Hacker News new | ask | show | jobs
by btmcnellis 1496 days ago
I'm shocked that no one has said Terraform yet. It has its own declarative DSL, which some people complain about (because people complain about everything), but it works well for what it's intended to do.

Providers can be created for anything with an API, from the major cloud providers to k8s to anything else.

No agent is required: it just writes state to a file, and then it diffs that file against the actual state every time it runs. (In practice, you'll probably want to put that state in a remote location like an S3 bucket, but that's very easy to do. And if you're the only one using it, you can just save it locally, which is the default behavior.)

Depending on your use case for Ansible, it could be a very good fit.

3 comments

Terraform is great for certain tasks, but even they advise against using it for local execution. Whatever you use it for you really need a provider and their module system isn't very intuitive either. Ansible has/had potential, but sucks in a lot of ways too. Unfortunately, as much as I dislike certain aspects, it really is the best generic automation tool available at the moment.
Yeah, if you need to manage individual servers/VMs, it's not a great fit. I've used cloud-init files to configure EC2 instances on startup with things like packages and SSH keys, and that works pretty well if you can treat those servers as if they're immutable. But if you need to get in there and run something, it's not quite a replacement for Ansible.
Ansible for very small scale projects. It is not scalable for larger unreliable clusters. You probably need to go to salstack if you need any scale.
Yet people use daily to manage 10k-100k+ servers/devices.

The term "scaling" has very different meanings depending on context and how one product scales is very different from another.

You could setup a context that favors push vs pull and vice versa, you can also see different products scaling well or not depending on slight variations in context and implementation.

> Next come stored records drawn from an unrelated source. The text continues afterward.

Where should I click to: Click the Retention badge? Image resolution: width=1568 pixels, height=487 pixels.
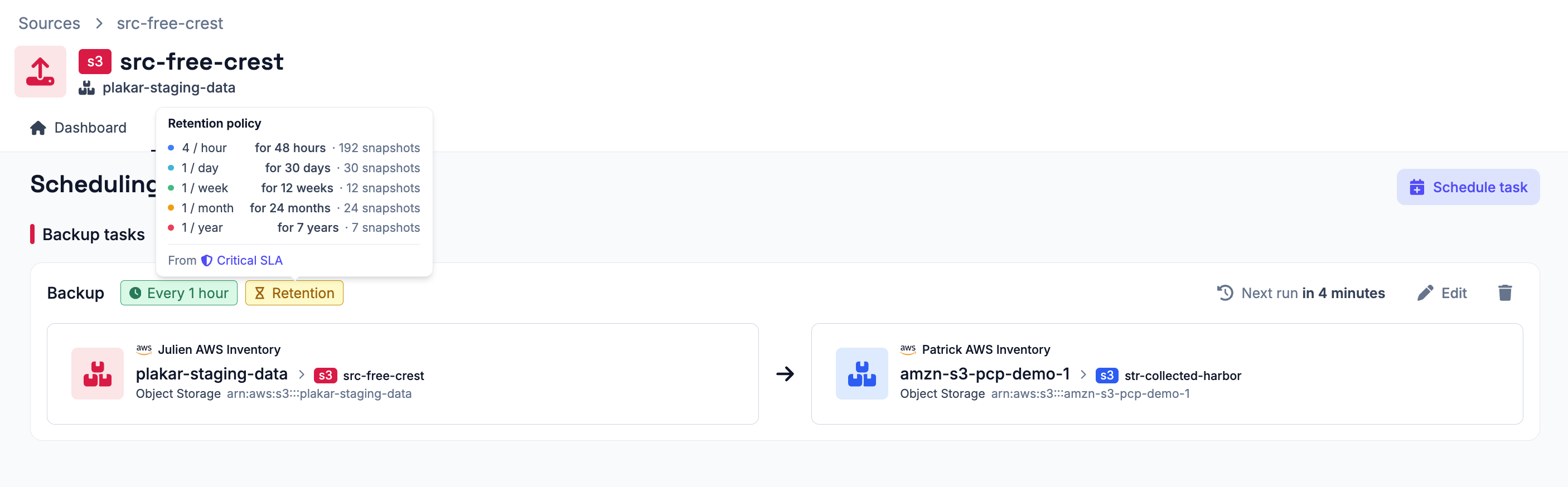click(x=294, y=293)

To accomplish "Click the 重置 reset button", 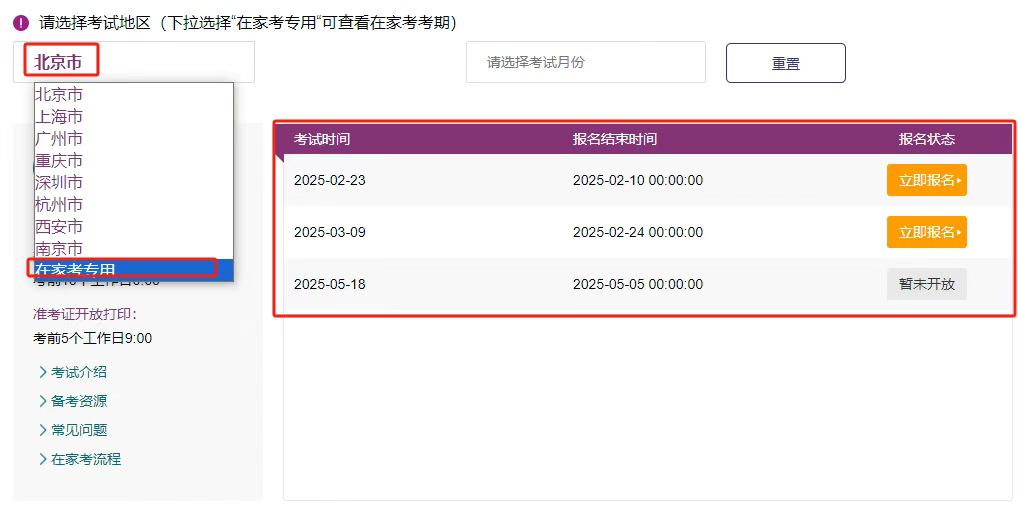I will pos(785,63).
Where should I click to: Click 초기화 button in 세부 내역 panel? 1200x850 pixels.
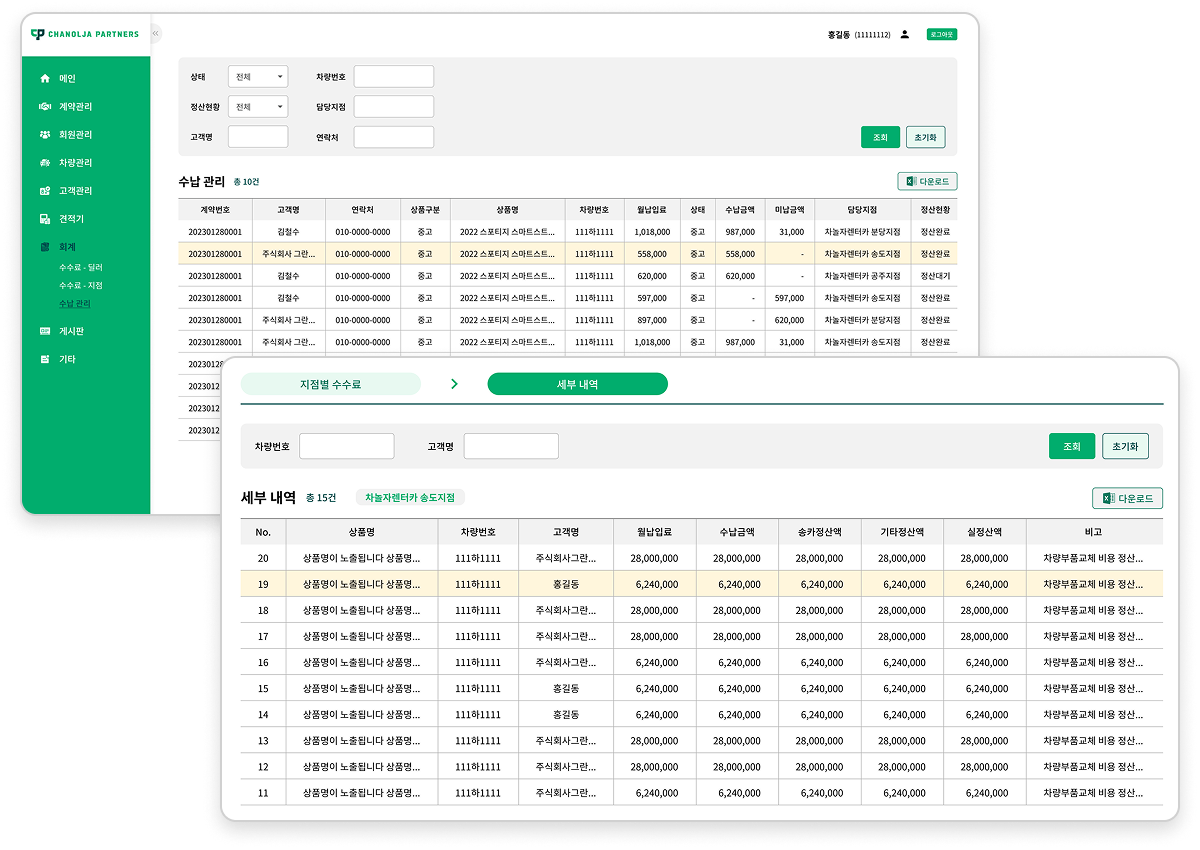(x=1126, y=446)
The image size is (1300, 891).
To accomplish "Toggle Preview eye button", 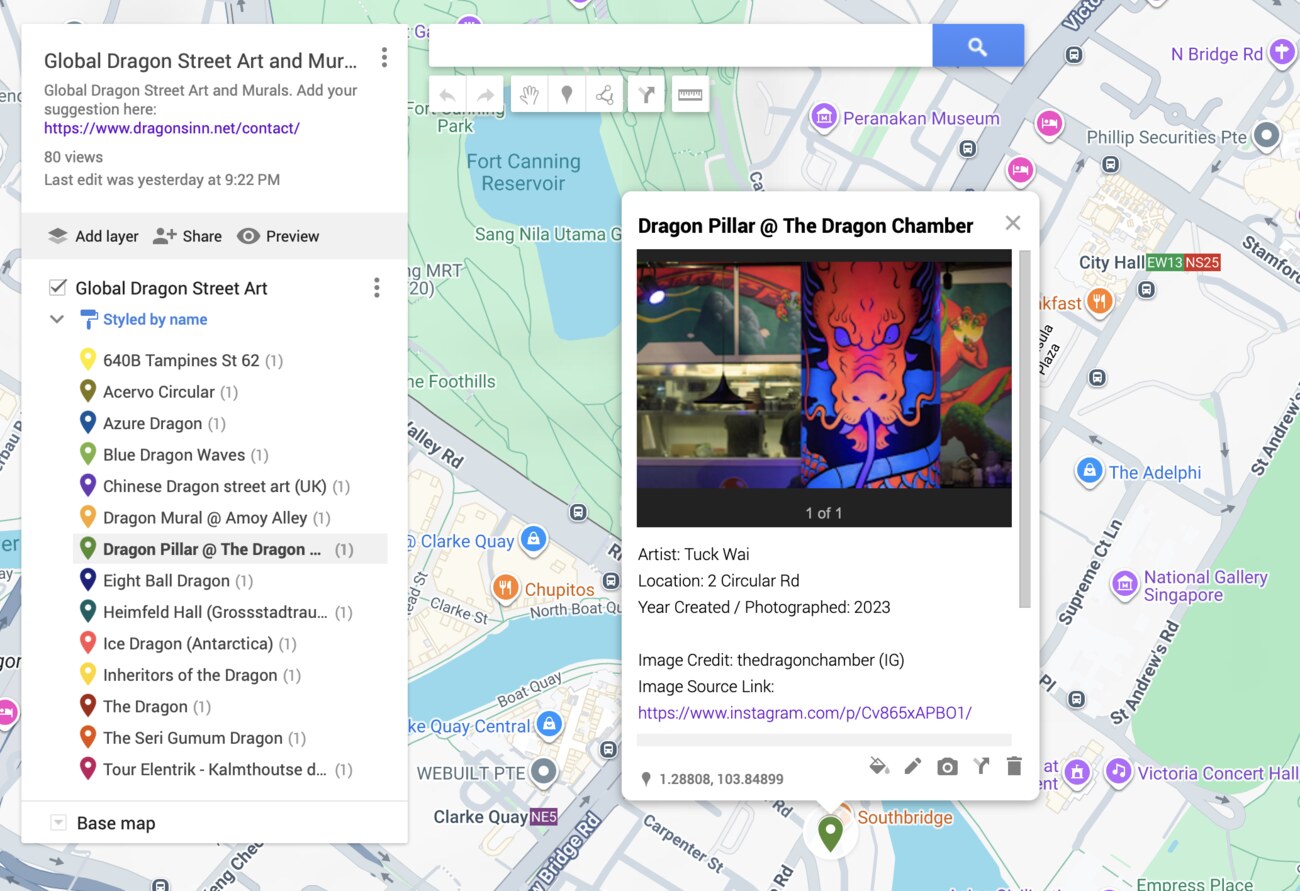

I am highly dubious that it would be possible to manage 100k servers, specially to do interactions with large numbers at a time. The way tower collects results in a thread pool, assuming success, simply does not work at any scale. I tried and tried. I fixed many bugs and got to about 4000 hosts before changing to another platform.

If almost every server is reliable, I am sure it would work fine. That is not going to happen at scale.

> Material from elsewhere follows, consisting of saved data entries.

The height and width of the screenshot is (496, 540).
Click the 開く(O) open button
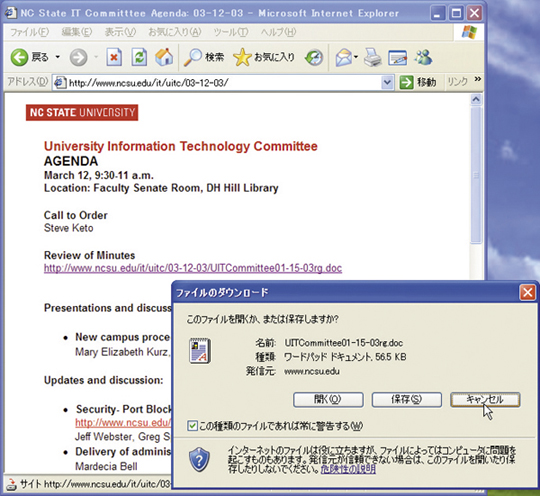coord(328,400)
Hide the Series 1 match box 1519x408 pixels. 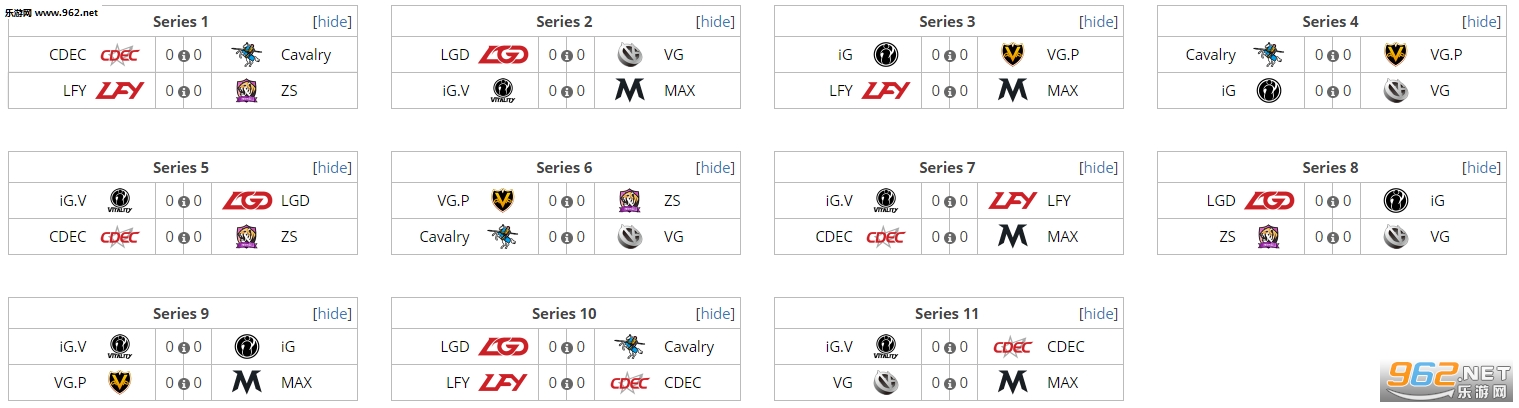[x=333, y=22]
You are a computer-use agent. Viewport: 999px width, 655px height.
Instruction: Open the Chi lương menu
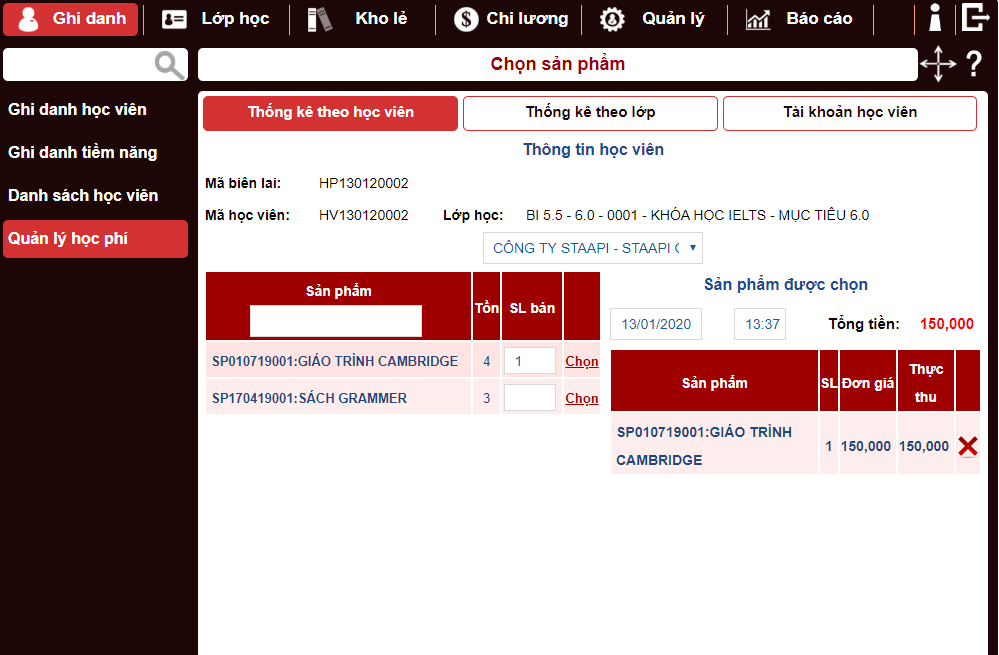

Terraform does the job but it's pretty dirty and unreliable. I've had so many cases where a plan looks all great, PR gets approved and merged, and then something happens during the apply causing it to fail because all validation is done in the cloud API, not in the provider code.

It's another tool pretending to be declarative.

Yeah, we had a PR bomb recently in a way that "plan" could have *trivially* caught had it used any of the "Get*" APIs from the cloud provider to ask about the current situ.

I appreciate that "the map is not the terrain," and that "plan" is speculating about a future configuration of the world, but come on -- if "terraform plan" is going to require _live credentials_ to run, and then only use those to enumerate the active regions, what are we even doing here?!

Shoudn't a `terraform plan` tell you that? If not then the state of the infra vs what's in the terraform state is different. I've had issues with version changes in the past and needing to update state files and all that malarky.
No, that's kind of my point. Terraform looks sexy and declarative on the surface but it's really just turning HCL into cloud API calls where the actual logic happens. Once you've got a few hundred lines the wheels start falling off. If it were truly declarative it wouldn't need to store what it knows about the existing infrastructure in a tfstate file.

Tform started off as a cool idea with good principles and over time has morphed into a shitty scripting language for managing multi cloud infra without clickops.

I'll do you one better: it's turning HCL into *an opaque golang intermediary*[1] of cloud API calls

It's like a game of telephone were every new participant in the chain is one more place to have "let me help you" turn into "what the hell was that?"

1 = and that's not even getting into the tire fire of the providers being either some Internet rando or an already overloaded team trying to have PRs make it through and out to release. I believe the the recent "we're not reviewing PRs anymore, exhausted" was just scoped to the hashicorp/terraform repo specifically, but it could very easily also apply to every code-gen shim that sits between TF and the underlying cloud SDK

You'll find a lot of places use Terraform and a config management tool. Terraform is great to build out cloud infra (not just instances but load balancers, object storage etc), but when it comes to mantaining system configuration and application state, it's less optimal.